**제공된 기록:**
#####

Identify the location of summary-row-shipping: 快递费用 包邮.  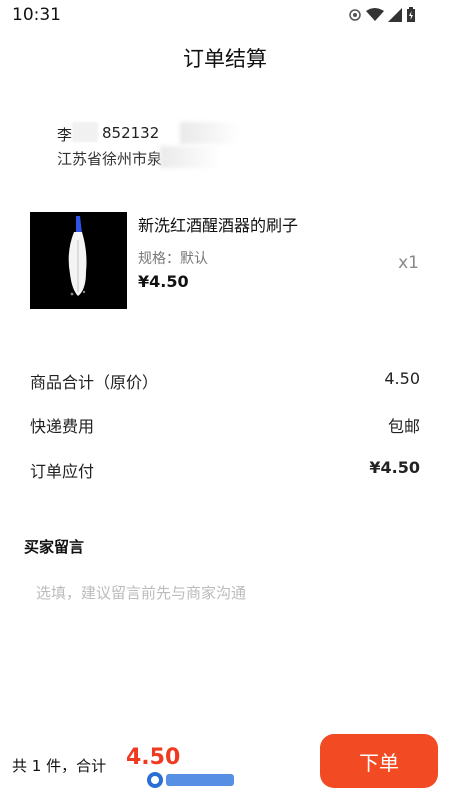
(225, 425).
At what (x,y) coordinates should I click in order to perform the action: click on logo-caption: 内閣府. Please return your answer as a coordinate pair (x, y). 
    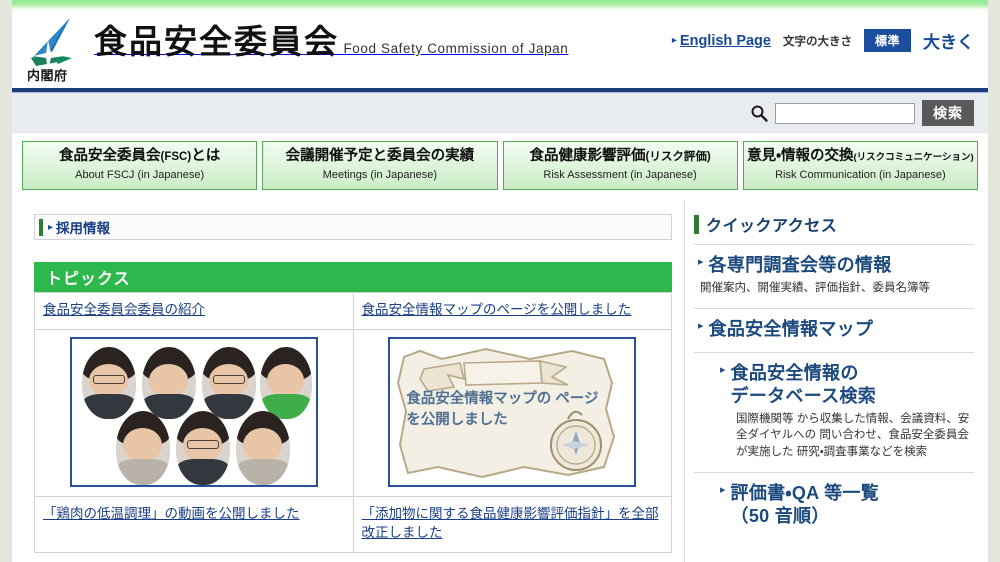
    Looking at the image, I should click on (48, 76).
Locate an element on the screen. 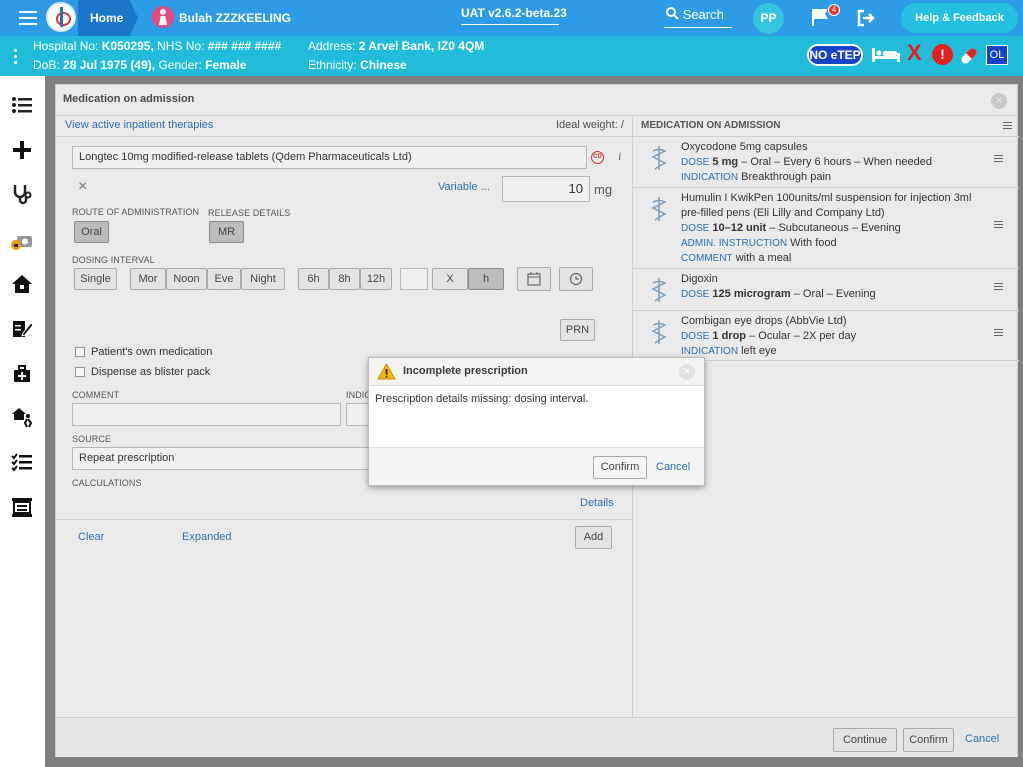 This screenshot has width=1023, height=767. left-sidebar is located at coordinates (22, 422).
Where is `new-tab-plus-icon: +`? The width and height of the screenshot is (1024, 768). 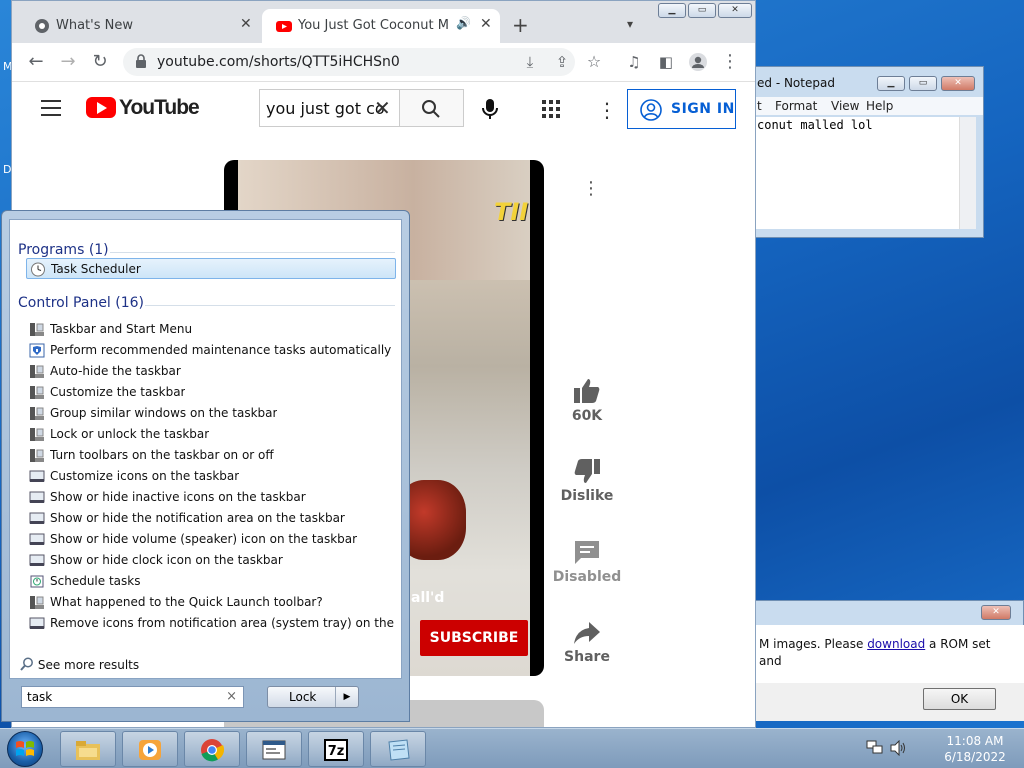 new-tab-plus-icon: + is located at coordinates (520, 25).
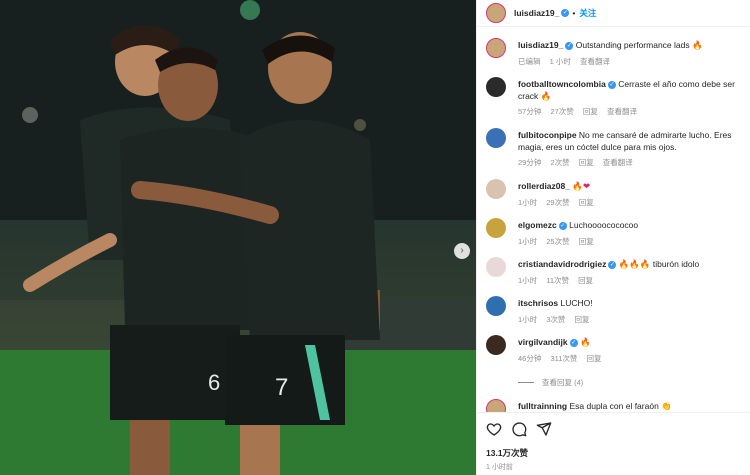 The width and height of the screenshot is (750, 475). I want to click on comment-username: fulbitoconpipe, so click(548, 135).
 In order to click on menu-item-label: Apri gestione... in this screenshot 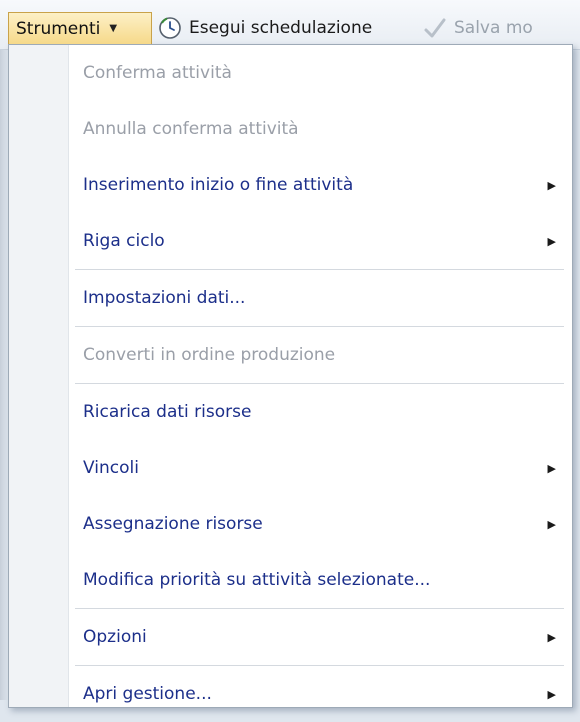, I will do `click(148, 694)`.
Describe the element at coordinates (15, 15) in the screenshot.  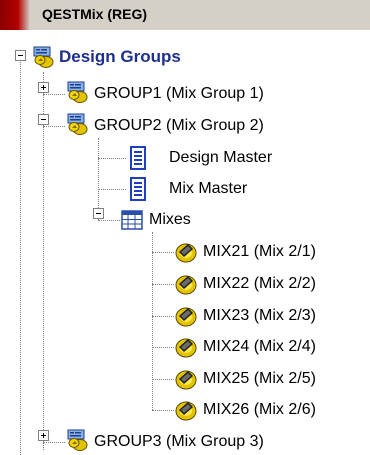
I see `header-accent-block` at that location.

#####

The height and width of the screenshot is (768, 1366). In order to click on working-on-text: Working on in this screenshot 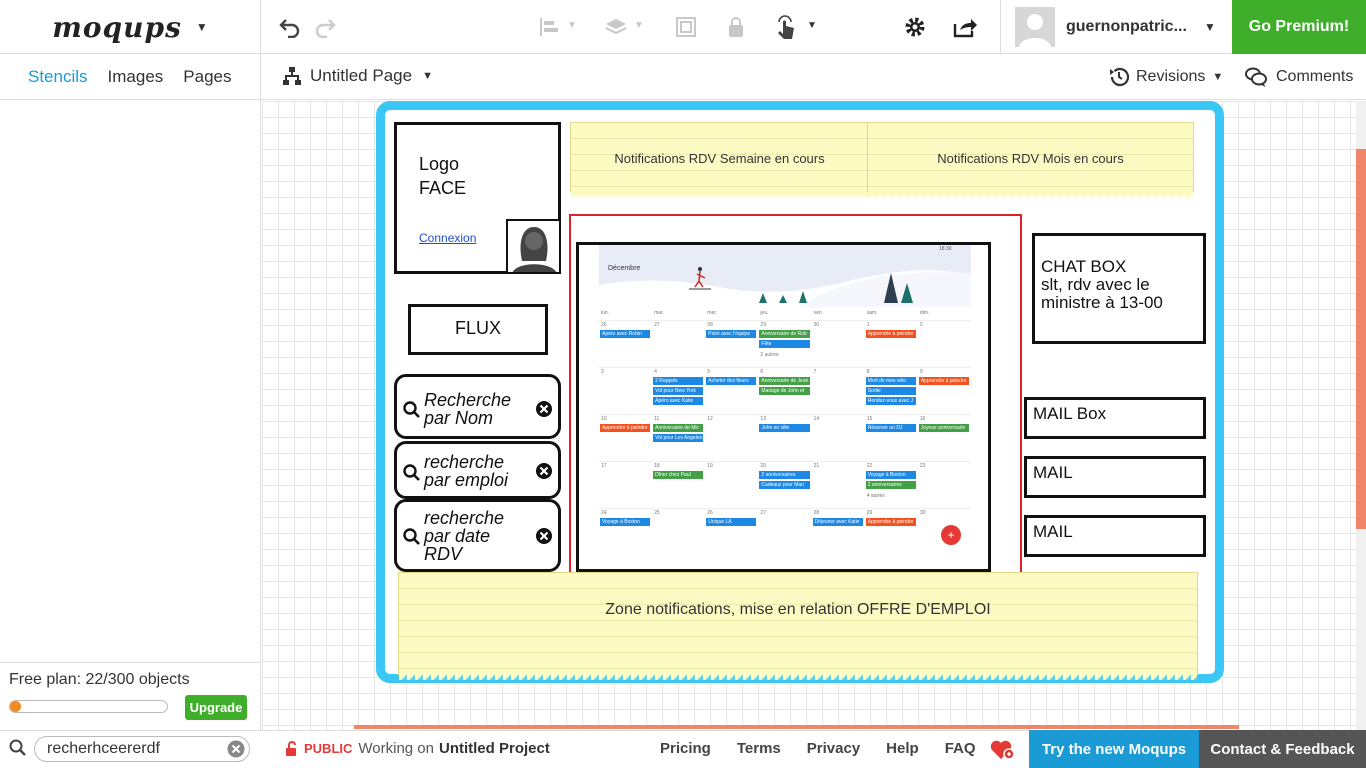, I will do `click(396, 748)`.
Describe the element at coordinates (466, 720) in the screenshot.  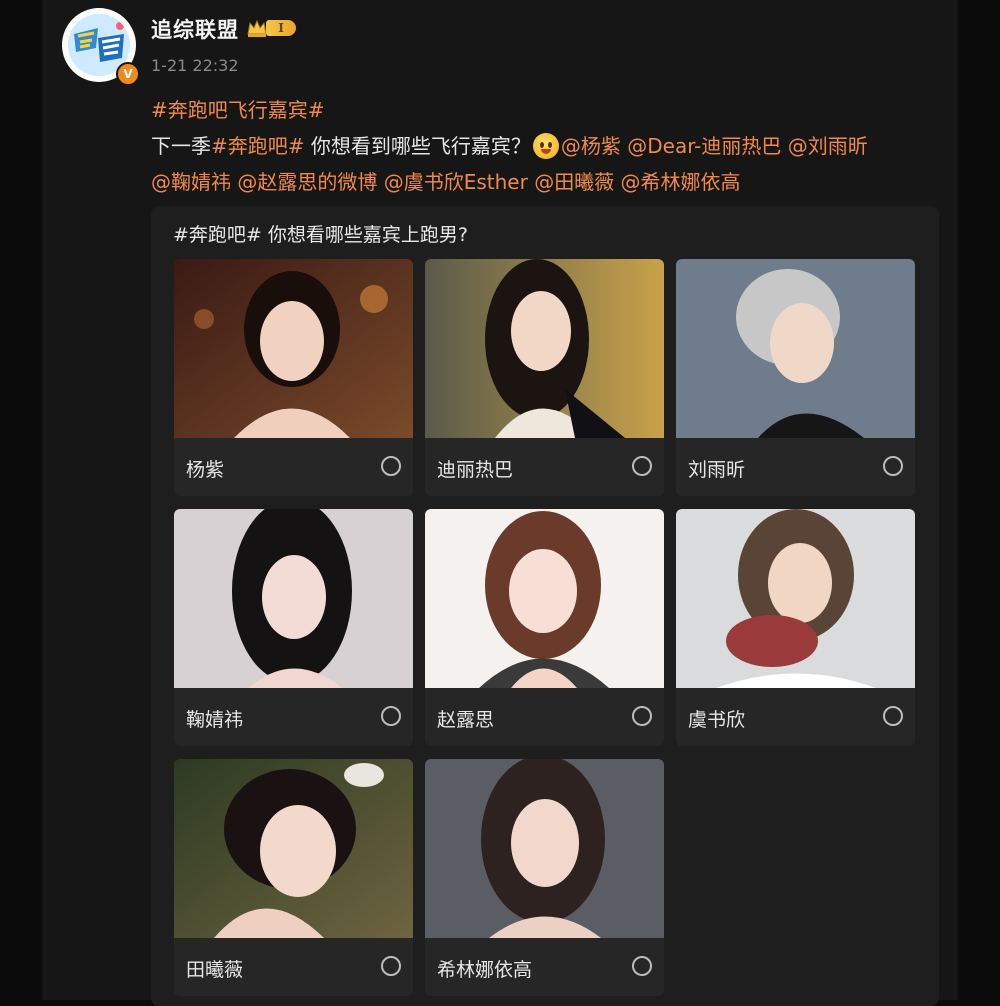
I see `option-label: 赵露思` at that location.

#####

**과제 안내:**
위 기록에서 "Identify the location" 문구가 포함된 줄부터 "Looking at the" 문구가 포함된 줄까지(두 줄 모두 포함)만 '번호'와 '내용' 두 열의 마크다운 표로 정리하세요. '번호' 열에는 순서대로 번호를 매기고, 빈 줄과 그림은 답에서 빼 주세요.

**작성 답안:**
| 번호 | 내용 |
|---|---|
| 1 | Identify the location of summary-row-shipping: 快递费用 包邮.   |
| 2 | (225, 425). |
| 3 | At what (x,y) coordinates should I click in order to perform the action: click on logo-caption: 内閣府. Please return your answer as a coordinate pair (x, y).  |
| 4 |     Looking at the image, I should click on (48, 76). |